KNOXVILLE, Tennessee — A new Knox County online, vaccine sign-up platform debuts Wednesday morning, the Knox County Health Department announced Tuesday.
Eligible people will be able to sign up through the health department's website, or by calling 311 or the Health Department at 865-215-5555.
Health Department Director Dr. Martha Buchanan said users will see a pop-up box on the website's main page for the sign-up.
As of 10:08 a.m. on Thursday, Feb.11, KCHD reported it had more than 6,600 people registered on the waitlist, and the call volume has gone up as expected.
People who can get a COVID-19 shot right now are those 70 and older or people who are first responders or in the health care profession. Be sure you qualify before signing up for the list.
Buchanan cautioned that there's high demand for limited vaccine. So, it'll take awhile for people who sign up to the new online platform to get the shot.
There are more than 52,000 Knox Countians who are age 70 and older, she said.
KCHD expects to see thousands of people sign up and appear on the waiting list.

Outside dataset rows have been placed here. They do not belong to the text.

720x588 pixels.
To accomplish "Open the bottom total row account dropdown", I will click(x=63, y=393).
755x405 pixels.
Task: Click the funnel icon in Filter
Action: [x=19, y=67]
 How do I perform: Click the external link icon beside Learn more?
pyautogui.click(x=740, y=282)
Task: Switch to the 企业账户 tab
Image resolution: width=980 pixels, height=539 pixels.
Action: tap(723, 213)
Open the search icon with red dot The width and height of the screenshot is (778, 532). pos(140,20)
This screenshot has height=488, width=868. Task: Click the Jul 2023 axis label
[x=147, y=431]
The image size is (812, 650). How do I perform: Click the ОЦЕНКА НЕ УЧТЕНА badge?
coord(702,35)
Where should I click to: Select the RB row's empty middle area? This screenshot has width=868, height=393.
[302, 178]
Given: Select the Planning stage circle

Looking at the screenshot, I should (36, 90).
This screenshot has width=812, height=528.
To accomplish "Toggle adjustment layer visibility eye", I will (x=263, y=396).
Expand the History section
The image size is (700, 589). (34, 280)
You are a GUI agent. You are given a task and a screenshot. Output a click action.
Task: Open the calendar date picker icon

It'll take time for the department to work its way through the list. People will be notified when their name is up.
"Depending on how long the list gets, there's a good chance you could be waiting for awhile," she said. "Please, we're asking for patience."
The public wait list won't be the only way to get a vaccine. Shots also are being made intermittently in the community through providers, hospitals and clinics.
You won't know where you are on the wait list as the department works its way through the list. You will be notified when your time is up, Buchanan said.
It's a living list that keeps growing.
"It won't fill up," Buchanan said.
Shots will continue to be available for qualified people at Health Department headquarters on Dameron Avenue. Experts also may hold some at "through-put" clinics such as at the Expo Center on Clinton Highway.
Also, KCHD is looking at using the old Food City grocery store in North Knoxville off Broadway as a vaccine center. The department also is considering concentrated vaccine distribution at places like churches, Buchanan said.
Entities identified as "community partners" are getting some vaccine allotments to hand out to qualified people. Buchanan declined to identify who those partners are to spare them being inundated with calls from the public.
According to KCHD, more than 287,000 Tennesseans are now fully vaccinated against COVID-19.